Case of peri-device and peri-resection cavity changes. MRI brain left-side T1 post-contrast and right-side perfusion-weighted imaging. (Row A) Peri-device changes (left) sagittal image Ommaya reservoir (yellow arrow) with enhancement along catheter (red arrows), without elevated rCBV (red oval) (right), described as possible disseminating necrotizing leukoencephalopathy (DNL) vs peri-device associated inflammation secondary to ICI, no concern for malignancy. (Row B) Peri-resection cavity changes (left) axial image with diffuse linear enhancement along the cavity (yellow arrows) without nodularity or associated elevated rCBV (right). (Row C) (left) axial image with continued progression of enhancement with increased nodularity (yellow arrows) around resection cavity and mild elevation of rCBV (white arrowheads) on perfusion study (right)—likely combined treatment-related encephalitis and tumor progression.

Remote traumatic brain injury (TBI) with encephalomalacia (metastatic mimicry)

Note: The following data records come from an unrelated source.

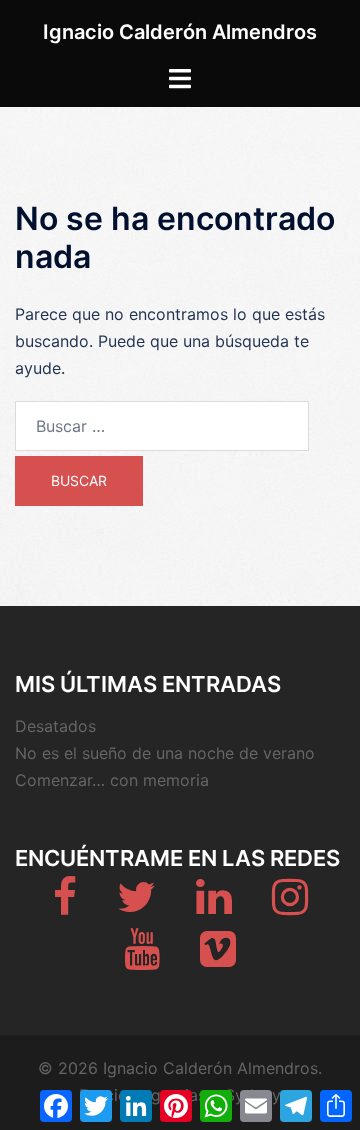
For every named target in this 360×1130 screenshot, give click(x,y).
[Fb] (65, 906)
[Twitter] (136, 906)
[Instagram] (290, 906)
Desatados (55, 726)
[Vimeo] (218, 958)
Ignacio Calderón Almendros (180, 32)
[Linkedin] (214, 906)
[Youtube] (142, 958)
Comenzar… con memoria (112, 780)
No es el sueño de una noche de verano (165, 753)
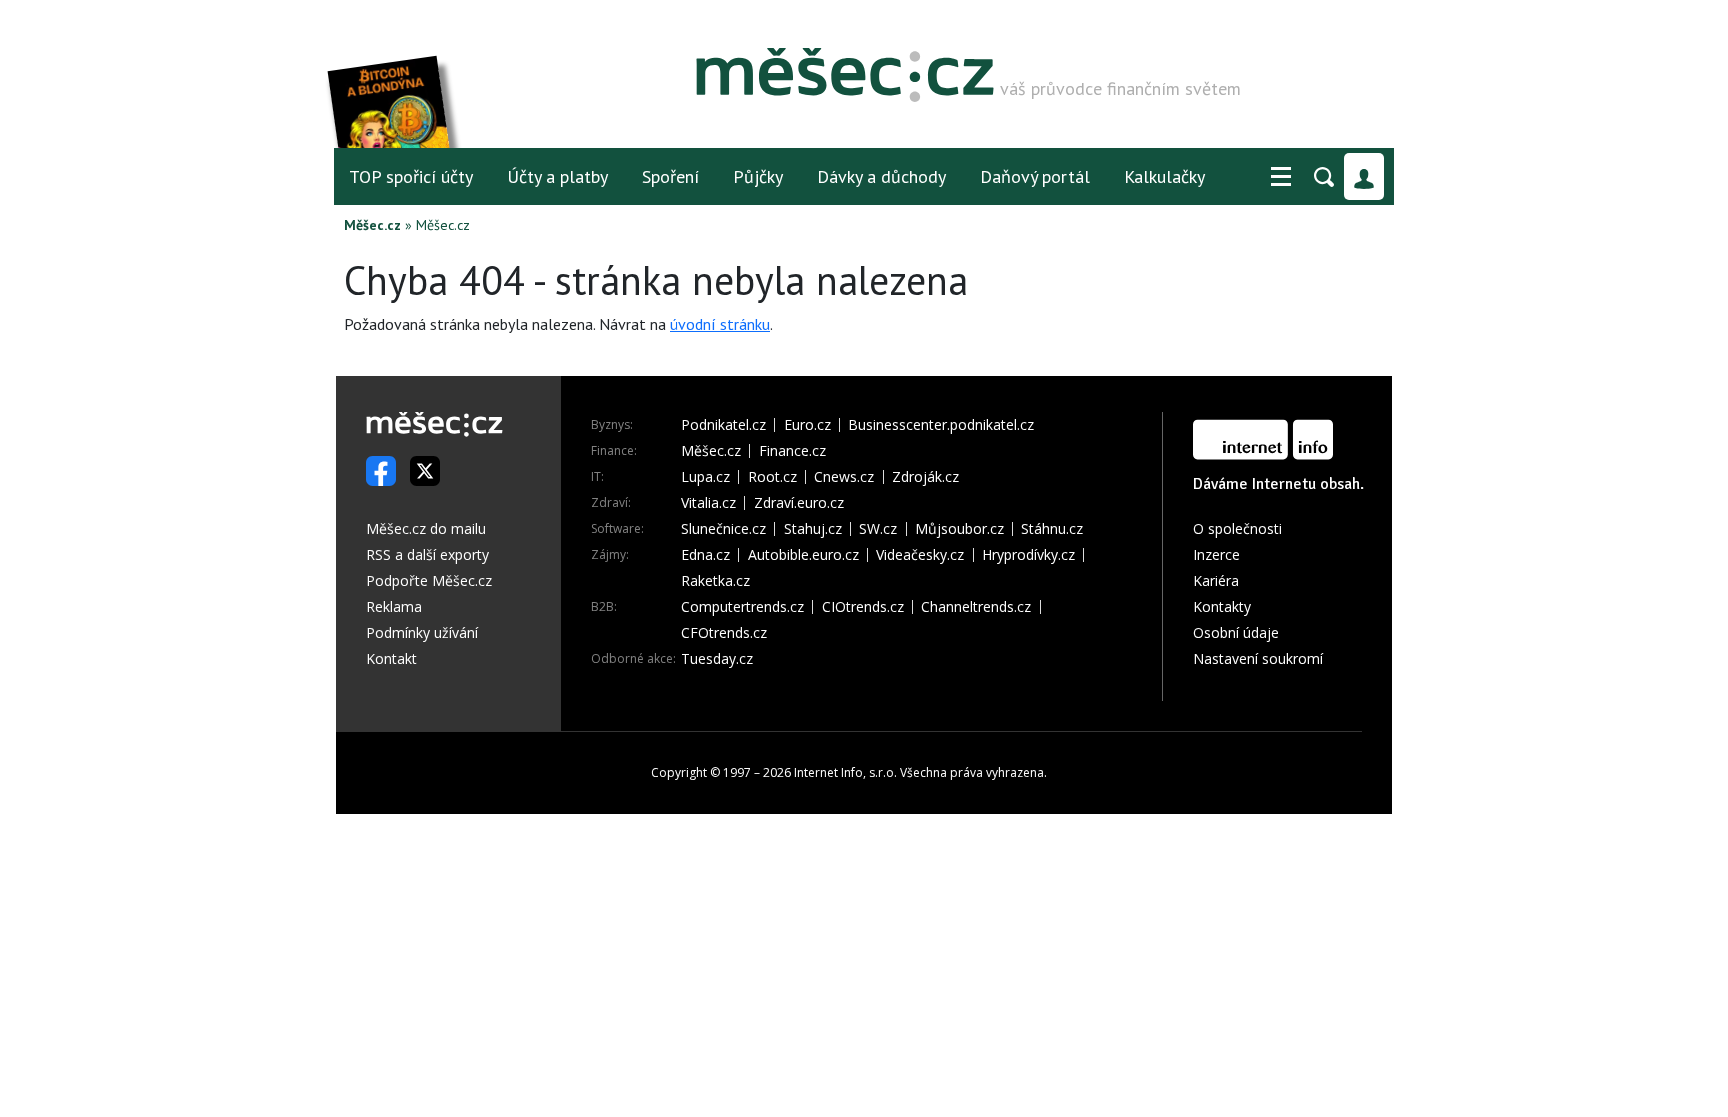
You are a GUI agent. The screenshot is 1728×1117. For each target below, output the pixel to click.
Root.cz (772, 477)
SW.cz (878, 529)
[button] (1281, 177)
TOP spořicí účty (411, 176)
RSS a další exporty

A 70-year-old male with metastatic clear cell renal cell carcinoma status post left-sided radical nephrectomy and first-line pazopanib followed by nivolumab ICI therapy at progression. The patient had early onset of skin changes and bronchitis presumed secondary to ICI use; however, therapy was continued. After 3 months on ICIs, the patient developed seizure-like activity and a left visual field cut on examination in the emergency department. MRI of the brain showed a mass-like lesion in the right occipital lobe concerning for metastatic disease. Patient underwent a right occipital craniotomy and pathology revealed a diffuse benign lymphocytic infiltrate with reactive predominant T-lymphocytes positive for T-cell receptor β and γ gene rearrangements. Pathology determined the findings to be consistent with immune-mediated reactive T-cell response. A second opinion from the National Institutes of Health pathologist concurred. Further history from the patient revealed a remote TBI and resultant area of right occipital encephalomalacia discovered on skull-based portion of body PET CT (not shown here). This was a case of encephalitic metastatic mimicry as referenced in our prior publication Bross et al. with adapted images.19 (Figure 3).

Figure 3.

Figure 3.

Case of metastatic mimicry. Preoperative MRI 1 year after starting anti-PD-1 immunotherapy. (A) Axial T1 post-contrast, (B) T2 FLAIR, (C) T2 fat saturation demonstrate a septated “mass” lesion with heterogeneous enhancement and lobulated contour centered within the right occipital lobe with surrounding vasogenic edema and mild local mass effect. (D) Diffuse perivascular infiltrate of small-sized monotonous lymphocytes with mature chromatin (scale bar 100 µm). (E) CD4-positive staining of T cells (scale bar 100 µm).

Hypophyseal Changes

Hypophysitis is more common with anti-CTLA-4 than PD-1/PD-L1 inhibitors.20 Anti-CTLA-4 can cause direct damage to the pituitary gland as pituitary cells naturally express CTLA-4.21 Onset of hypophysitis usually occurs 4-10 weeks after initiation of ICI treatment.22 This type of toxicity typically occurs in men and older patients.23

Hypophysitis

A 54-year-old male was treated for recurrent B-Raf proto-oncogene (BRAF)-positive metastatic melanoma with combined immunotherapy using both ipilimumab (Day 1 and Day 22) and nivolumab ICIs (Days 1, 15, 22, and 29). The patient developed grade 2 rash 10 days after he received the first doses of combined ICIs. He was treated with prednisone 1 mg/kg/day, and ICIs were temporarily held. He resumed combined immunotherapy on Day 22, then nivolumab therapy alone on Day 29 of cycle 1. Seven days later, the patient developed severe bilateral frontal and temporal headache associated with photophobia. He denied vision changes, nausea/vomiting, or tinnitus. MRI showed diffuse interval enlargement of the pituitary gland. The pituitary gland measured up to 10 mm in the craniocaudal dimension compared to 4 mm previously and demonstrated mildly heterogeneous enhancement. Overall, findings were most consistent with immunotherapy induced hypophysitis. Immunotherapy was held; the patient was hospitalized and treated with high-dose steroids and hormonal replacement therapy for hypophysitis and panhypopituitarism. All ICIs were discontinued going forward for this patient (Figure 4).

Figure 4.

Figure 4.

Case of hypophysitis. Sagittal T1 post-contrast brain MRI. (A) One week prior to starting anti-CTLA-4 therapy demonstrating the absence of acute intracranial abnormalities. (B) Two months after initiation of therapy demonstrating enlargement of the pituitary gland (yellow arrow). (C) Two months after discontinuation of ICIs demonstrating interval resolution of pituitary enlargement.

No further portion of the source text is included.